**EXERCISE PROMPT**. Some lines in the records below may hold the word "Enter"; give the number of those lines and nothing else.

#### MATERIAL SHOWN ####

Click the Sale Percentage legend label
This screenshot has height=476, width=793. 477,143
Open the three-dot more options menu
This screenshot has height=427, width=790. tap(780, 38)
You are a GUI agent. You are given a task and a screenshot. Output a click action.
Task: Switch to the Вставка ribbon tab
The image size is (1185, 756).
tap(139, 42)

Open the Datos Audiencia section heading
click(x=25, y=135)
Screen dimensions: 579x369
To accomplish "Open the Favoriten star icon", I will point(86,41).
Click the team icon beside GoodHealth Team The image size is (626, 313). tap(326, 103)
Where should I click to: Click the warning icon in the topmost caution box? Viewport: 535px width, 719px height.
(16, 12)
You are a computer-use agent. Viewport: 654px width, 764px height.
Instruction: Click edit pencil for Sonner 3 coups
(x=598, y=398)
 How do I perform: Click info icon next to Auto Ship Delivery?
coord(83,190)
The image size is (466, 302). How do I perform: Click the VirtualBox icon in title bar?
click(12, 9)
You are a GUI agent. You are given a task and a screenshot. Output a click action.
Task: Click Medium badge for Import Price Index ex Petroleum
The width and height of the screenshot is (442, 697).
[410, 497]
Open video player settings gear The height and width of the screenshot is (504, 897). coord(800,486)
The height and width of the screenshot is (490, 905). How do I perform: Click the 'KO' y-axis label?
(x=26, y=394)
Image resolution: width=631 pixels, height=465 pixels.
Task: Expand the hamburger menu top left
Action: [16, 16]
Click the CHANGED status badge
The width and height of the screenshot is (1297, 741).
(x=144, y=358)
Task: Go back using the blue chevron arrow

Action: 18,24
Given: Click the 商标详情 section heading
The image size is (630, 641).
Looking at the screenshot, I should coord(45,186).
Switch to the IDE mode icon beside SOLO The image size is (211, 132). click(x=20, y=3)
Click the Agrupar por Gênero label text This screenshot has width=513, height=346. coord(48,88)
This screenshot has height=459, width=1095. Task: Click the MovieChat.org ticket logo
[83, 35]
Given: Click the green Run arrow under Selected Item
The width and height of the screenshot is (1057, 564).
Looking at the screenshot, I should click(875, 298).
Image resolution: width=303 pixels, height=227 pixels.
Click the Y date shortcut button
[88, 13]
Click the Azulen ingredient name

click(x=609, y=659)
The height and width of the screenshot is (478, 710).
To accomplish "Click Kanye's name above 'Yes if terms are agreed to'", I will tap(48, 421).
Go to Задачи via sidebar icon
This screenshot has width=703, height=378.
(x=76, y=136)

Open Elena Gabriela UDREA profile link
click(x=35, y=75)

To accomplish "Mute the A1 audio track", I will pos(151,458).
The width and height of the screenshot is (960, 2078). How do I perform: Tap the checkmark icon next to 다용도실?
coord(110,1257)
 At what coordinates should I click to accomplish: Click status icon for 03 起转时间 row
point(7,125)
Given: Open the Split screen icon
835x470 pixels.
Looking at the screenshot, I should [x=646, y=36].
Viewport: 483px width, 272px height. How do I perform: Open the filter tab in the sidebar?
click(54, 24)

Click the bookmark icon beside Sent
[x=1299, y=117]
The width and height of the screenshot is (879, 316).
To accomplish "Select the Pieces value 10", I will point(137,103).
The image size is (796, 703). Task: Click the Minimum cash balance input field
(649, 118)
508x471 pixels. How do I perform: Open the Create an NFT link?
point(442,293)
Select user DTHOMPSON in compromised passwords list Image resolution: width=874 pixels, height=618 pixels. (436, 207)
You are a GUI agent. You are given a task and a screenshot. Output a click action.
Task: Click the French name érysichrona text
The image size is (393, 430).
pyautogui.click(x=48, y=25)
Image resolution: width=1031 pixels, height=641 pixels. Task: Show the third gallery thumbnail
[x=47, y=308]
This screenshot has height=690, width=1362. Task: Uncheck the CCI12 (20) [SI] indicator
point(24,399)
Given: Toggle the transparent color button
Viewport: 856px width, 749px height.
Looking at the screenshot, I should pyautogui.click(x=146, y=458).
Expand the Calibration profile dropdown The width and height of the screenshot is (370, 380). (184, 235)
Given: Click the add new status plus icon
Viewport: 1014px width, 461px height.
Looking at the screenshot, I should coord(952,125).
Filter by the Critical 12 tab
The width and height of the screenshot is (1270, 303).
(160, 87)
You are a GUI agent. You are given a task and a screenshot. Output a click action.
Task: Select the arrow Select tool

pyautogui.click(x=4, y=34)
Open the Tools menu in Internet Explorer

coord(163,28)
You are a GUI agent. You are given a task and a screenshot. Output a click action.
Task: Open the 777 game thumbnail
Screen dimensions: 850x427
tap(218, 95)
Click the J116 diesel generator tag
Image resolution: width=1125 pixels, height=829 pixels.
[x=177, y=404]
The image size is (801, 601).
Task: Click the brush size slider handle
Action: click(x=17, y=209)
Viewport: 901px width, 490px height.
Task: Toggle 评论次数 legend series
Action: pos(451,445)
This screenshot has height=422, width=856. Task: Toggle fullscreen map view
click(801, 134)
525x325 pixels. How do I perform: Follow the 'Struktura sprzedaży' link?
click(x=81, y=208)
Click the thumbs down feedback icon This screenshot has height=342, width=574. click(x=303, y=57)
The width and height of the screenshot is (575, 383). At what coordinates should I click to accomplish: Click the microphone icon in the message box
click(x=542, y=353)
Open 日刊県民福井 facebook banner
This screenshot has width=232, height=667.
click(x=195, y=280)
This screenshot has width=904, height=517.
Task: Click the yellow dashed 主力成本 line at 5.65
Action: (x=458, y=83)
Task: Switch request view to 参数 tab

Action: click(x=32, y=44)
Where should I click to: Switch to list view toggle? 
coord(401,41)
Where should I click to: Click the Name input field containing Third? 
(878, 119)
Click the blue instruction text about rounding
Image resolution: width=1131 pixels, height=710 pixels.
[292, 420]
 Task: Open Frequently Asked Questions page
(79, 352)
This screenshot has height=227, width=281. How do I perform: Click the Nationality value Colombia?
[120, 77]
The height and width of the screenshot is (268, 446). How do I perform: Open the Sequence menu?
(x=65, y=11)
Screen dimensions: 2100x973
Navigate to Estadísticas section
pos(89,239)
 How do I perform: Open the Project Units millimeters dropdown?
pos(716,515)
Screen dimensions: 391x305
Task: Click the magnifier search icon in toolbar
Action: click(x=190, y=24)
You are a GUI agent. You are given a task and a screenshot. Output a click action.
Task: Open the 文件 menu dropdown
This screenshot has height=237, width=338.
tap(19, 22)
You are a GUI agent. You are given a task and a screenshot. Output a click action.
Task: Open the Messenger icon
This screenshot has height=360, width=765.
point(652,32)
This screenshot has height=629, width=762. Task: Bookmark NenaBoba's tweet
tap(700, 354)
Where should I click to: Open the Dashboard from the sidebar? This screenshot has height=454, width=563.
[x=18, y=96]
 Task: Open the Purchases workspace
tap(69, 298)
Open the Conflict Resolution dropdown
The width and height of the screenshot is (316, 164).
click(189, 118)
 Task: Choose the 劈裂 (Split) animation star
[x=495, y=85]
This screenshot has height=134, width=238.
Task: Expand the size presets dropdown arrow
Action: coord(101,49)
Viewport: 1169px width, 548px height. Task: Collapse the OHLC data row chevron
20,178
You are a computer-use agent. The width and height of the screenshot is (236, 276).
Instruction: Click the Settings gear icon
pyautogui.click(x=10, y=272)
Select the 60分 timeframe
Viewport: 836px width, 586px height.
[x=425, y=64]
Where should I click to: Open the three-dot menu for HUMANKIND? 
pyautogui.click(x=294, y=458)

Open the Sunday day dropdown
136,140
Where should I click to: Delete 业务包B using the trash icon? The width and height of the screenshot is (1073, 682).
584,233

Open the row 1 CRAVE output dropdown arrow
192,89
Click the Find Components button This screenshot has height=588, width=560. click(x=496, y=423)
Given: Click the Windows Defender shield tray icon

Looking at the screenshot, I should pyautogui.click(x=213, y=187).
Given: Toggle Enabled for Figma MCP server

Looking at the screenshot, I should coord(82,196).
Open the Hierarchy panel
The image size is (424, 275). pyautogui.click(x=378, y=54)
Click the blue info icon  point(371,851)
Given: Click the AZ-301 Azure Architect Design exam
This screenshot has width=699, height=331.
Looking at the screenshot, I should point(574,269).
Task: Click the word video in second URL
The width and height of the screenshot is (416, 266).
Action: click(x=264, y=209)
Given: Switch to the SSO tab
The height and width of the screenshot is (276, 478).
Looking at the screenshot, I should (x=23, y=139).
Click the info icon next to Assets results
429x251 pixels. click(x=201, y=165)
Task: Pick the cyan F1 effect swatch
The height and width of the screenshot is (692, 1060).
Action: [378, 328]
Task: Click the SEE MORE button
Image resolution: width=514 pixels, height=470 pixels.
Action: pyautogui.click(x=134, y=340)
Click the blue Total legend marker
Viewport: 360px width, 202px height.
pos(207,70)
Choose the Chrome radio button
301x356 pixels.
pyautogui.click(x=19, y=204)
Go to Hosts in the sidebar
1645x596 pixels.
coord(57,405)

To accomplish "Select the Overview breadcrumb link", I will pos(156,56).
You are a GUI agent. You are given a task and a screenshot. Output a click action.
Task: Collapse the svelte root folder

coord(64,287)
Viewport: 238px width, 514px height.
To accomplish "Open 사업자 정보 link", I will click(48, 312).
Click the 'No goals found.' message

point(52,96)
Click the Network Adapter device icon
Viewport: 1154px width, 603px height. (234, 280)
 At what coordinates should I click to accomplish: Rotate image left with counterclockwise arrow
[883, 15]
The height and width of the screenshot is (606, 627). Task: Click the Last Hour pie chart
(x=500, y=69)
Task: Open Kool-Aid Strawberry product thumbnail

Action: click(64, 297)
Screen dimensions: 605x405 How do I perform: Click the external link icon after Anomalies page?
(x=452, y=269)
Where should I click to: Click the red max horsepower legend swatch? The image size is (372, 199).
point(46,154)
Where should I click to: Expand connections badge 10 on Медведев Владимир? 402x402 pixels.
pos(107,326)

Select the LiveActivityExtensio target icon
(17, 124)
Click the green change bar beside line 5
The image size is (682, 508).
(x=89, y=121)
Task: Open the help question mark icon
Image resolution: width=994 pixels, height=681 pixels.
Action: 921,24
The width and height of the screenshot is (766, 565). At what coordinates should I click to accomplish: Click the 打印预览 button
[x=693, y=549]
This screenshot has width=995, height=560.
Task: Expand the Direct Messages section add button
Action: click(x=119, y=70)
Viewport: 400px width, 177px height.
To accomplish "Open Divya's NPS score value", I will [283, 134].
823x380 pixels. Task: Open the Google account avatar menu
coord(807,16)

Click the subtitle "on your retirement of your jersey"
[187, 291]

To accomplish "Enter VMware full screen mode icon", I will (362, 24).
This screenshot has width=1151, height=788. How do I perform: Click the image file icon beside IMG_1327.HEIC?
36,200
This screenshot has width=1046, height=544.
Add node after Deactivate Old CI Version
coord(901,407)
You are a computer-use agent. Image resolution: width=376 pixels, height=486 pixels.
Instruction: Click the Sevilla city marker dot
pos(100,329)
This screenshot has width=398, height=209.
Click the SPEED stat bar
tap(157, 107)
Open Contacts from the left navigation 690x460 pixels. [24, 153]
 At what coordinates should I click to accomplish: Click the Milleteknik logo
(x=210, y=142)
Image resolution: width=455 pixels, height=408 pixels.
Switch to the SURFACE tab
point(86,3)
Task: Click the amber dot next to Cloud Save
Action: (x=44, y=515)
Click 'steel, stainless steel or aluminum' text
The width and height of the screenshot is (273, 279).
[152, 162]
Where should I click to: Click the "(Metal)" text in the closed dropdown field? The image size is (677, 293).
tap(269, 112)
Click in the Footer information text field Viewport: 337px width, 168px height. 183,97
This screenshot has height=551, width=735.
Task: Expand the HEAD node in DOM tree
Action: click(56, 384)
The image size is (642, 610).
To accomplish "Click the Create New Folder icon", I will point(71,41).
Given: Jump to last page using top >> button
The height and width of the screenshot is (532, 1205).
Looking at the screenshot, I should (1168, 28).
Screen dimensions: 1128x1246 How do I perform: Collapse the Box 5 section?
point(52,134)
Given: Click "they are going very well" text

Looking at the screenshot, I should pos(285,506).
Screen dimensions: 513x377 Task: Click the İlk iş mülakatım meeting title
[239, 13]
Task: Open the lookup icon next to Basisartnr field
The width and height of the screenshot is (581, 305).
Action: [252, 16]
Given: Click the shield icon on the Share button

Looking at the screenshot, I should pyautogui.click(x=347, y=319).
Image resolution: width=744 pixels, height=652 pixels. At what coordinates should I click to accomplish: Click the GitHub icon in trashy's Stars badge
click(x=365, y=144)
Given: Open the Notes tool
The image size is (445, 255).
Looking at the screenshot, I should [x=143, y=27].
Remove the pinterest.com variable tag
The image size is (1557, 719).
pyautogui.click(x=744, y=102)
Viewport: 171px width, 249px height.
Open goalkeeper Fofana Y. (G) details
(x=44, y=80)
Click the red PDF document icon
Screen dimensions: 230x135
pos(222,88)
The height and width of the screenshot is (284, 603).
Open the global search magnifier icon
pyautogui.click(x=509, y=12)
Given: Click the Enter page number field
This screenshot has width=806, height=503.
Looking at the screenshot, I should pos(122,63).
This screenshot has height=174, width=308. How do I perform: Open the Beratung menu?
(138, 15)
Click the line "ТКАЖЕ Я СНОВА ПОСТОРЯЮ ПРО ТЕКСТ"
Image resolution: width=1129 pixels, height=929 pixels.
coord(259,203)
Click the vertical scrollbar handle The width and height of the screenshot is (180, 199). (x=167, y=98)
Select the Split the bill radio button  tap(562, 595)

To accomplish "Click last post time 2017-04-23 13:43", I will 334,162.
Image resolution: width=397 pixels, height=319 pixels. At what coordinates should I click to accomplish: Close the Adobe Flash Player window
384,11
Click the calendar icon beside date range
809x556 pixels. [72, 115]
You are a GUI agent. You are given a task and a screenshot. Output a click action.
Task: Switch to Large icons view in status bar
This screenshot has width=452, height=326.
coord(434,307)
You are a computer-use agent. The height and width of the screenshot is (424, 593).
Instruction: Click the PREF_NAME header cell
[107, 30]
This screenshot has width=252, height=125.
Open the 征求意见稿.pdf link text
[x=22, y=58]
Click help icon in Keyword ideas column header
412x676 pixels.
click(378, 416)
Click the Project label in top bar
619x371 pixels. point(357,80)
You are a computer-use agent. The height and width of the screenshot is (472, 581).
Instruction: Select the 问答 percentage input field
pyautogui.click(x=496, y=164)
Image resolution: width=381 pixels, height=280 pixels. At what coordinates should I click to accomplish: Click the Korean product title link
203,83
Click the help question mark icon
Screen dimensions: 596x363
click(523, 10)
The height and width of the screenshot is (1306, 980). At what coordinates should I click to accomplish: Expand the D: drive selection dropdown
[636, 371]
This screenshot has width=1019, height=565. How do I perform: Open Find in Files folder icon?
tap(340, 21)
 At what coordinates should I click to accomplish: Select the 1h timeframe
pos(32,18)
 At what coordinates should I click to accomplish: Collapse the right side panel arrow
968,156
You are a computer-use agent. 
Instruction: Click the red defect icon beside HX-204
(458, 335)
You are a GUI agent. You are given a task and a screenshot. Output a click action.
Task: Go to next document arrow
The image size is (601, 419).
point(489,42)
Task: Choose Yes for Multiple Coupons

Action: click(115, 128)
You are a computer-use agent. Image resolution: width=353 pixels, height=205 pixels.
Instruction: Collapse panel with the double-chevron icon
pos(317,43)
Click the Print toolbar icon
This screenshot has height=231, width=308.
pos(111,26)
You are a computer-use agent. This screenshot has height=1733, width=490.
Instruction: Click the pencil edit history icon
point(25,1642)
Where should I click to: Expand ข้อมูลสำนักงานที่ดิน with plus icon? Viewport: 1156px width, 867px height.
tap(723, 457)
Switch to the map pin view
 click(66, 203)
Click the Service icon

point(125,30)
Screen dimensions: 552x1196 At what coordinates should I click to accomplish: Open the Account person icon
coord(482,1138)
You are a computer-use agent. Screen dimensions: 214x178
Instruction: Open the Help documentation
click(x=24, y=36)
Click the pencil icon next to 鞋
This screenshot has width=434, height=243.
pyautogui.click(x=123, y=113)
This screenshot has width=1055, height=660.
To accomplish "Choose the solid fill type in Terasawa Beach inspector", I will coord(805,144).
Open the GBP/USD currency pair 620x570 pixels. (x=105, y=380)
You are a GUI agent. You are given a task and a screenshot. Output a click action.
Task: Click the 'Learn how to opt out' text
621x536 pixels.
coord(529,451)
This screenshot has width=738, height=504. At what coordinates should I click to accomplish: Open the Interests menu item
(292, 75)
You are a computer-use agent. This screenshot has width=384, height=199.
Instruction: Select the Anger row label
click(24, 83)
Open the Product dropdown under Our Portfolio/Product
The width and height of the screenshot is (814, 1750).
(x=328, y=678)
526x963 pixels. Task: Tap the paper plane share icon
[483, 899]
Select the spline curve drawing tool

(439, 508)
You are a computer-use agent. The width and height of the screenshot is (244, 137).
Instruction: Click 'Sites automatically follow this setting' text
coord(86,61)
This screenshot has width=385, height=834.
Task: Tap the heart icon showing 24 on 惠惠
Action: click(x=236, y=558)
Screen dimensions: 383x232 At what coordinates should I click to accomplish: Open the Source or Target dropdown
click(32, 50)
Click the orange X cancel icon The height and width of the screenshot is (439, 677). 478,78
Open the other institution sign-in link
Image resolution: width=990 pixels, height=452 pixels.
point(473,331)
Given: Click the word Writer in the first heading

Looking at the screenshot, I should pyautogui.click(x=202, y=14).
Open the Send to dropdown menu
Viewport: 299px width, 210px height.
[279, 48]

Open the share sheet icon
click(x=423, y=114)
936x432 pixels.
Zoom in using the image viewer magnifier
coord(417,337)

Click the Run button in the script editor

####

**FINAL ANSWER**. 2